A few recent legislative developments are noteworthy – for instance, the Malaysian Anti-Corruption Commission Act 2009, the Rules of Court 2012, the Rules of the Court of Appeal 1994, the Rules of the Federal Court 1995, the Occupational Safety and Health Act 1994, the Courts of Judicature Act 1964 and the Competition Act 2010.

Malaysian Anti-Corruption Commission Act 2009 (“MACC Act 2009”)
In 2018, the Parliament of Malaysia enacted s.17A of the MACC Act 2009, which introduced corporate liability of commercial organisations as well as personal liability of officers and directors in relation to bribery offences. This new Section came into effect on 1.6.2020.

With the COVID pandemic, some respite was given to commercial organisations to take adequate measures to fortify themselves against bribery within the organisation. Thus far, we have seen one prosecution under this regime, in March of 2021.

In terms of workflow, we have experienced an influx of enquiries and advisories as to how commercial organisations should become s.17A-compliant.

Moving forward, we expect to see more requests for assistance to implement adequate measures and more prosecutions being initiated for breaches of the MACC regime.

Rules of Court 2012 (“ROC 2012”), Rules of the Court of Appeal 1994 (“ROCA 1994”), Rules of the Federal Court 1995 (“ROFC 1995”)
The amendments to the ROC 2012, ROCA 1994 and ROFC 1995 were largely driven by the need to conduct hearings and legal proceedings online due to the COVID-19 pandemic.

These amendments now allow various proceedings to be conducted through a remote communication technology as approved by the courts. The ROC 2012 further allows for the service of certain documents using electronic filing service.

This facilitates the dispute resolution practice and reduces formalities in finding and tracing potential defendants.

Courts of Judicature Act 1964 (“CJA 1964”)
The CJA has recently been amended to restrict the appellate jurisdiction of the High Court and the Court of Appeal in respect of interlocutory applications decided by the subordinate courts.

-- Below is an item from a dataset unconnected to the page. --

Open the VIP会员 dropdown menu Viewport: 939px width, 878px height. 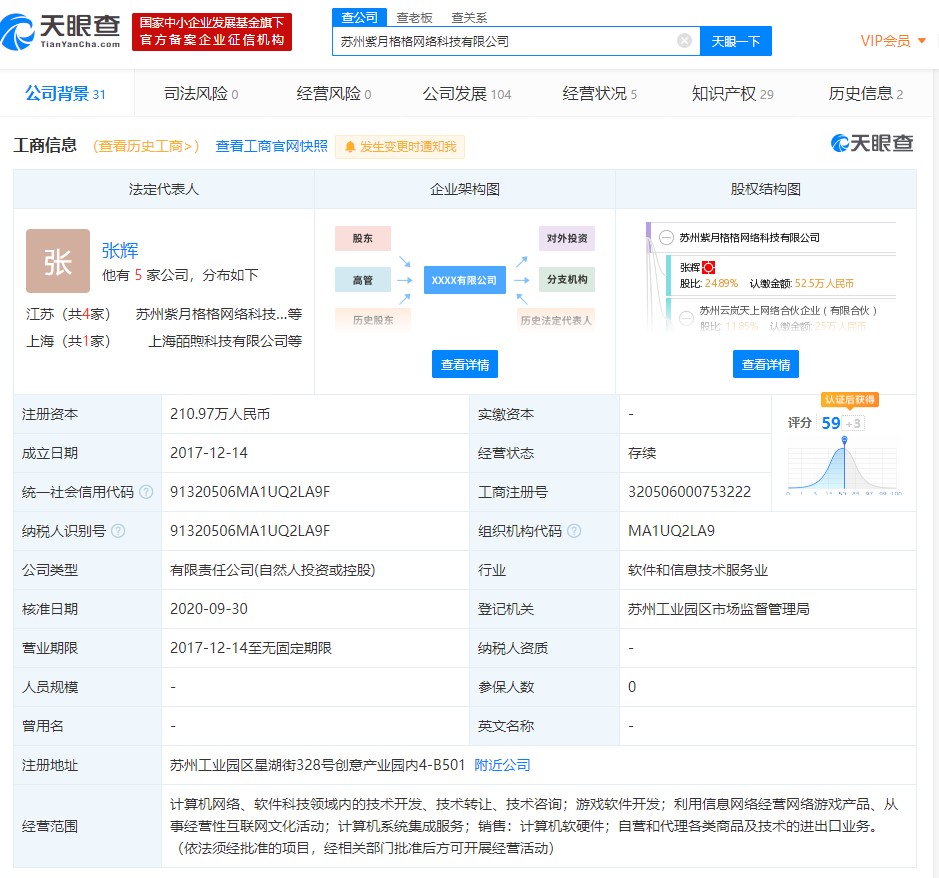click(x=893, y=41)
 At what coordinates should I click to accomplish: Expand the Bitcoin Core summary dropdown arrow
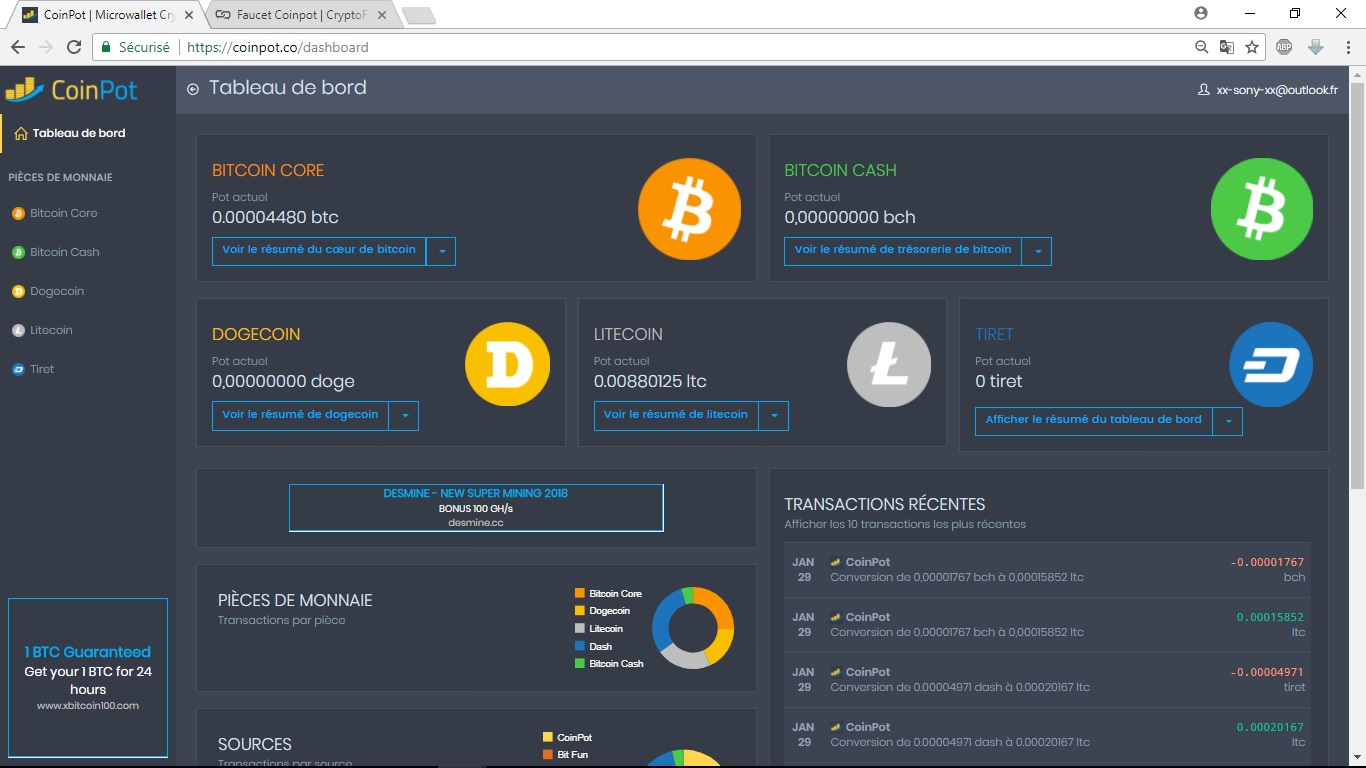[441, 251]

The amendment removes the right to appeal against dismissals of summary determination decisions such as a decision to strike out a claim or to enter judgement in respect of a claim, without a determination at trial. The purpose is to shorten the time taken to complete each case and to limit the appeal opportunities where summary determination has been unsuccessful.

This change took effect as of 1.10.2022.

This will require more careful consideration in taking summary disposal proceedings where the facts are less than clear. That apart, we do not see an impact to our litigation practice in this respect.

The courts have continued with virtual proceedings, which has facilitated the quick determination and disposal of cases involving foreign parties, some of whom are still limited or hampered by the COVID-19 regimes in their jurisdictions.

Occupational Safety and Health Act 1994 (“OSHA 1994”)
The amendment to the OSHA 1994 introduces more accountability within commercial organisations.

Most significantly, the application of OSHA 1994 has been extended to “all places of work” and is no longer limited to a certain industry, enlarging the scope of liability of employers.

In this regard, we expect to see more regulatory and advisory work relating to corporate responsibility in this field and how the courts will enforce such statutory duties.

Competition Act 2010 (“CA 2010”)
Another recent development is the introduction of, among other things, a merger control regime by virtue of the pending amendment to the Competition Act 2010.

While at the time of writing, the amendment bill has yet to be tabled to Parliament, it is expected that the amendment bill would seek to greatly enhance the Malaysia Competition Commission (MyCC)’s investigation and enforcement powers in tackling anti-competitive mergers.

This incoming legislative change will result in an increased number of merger control advisories and filings for our competition law practice.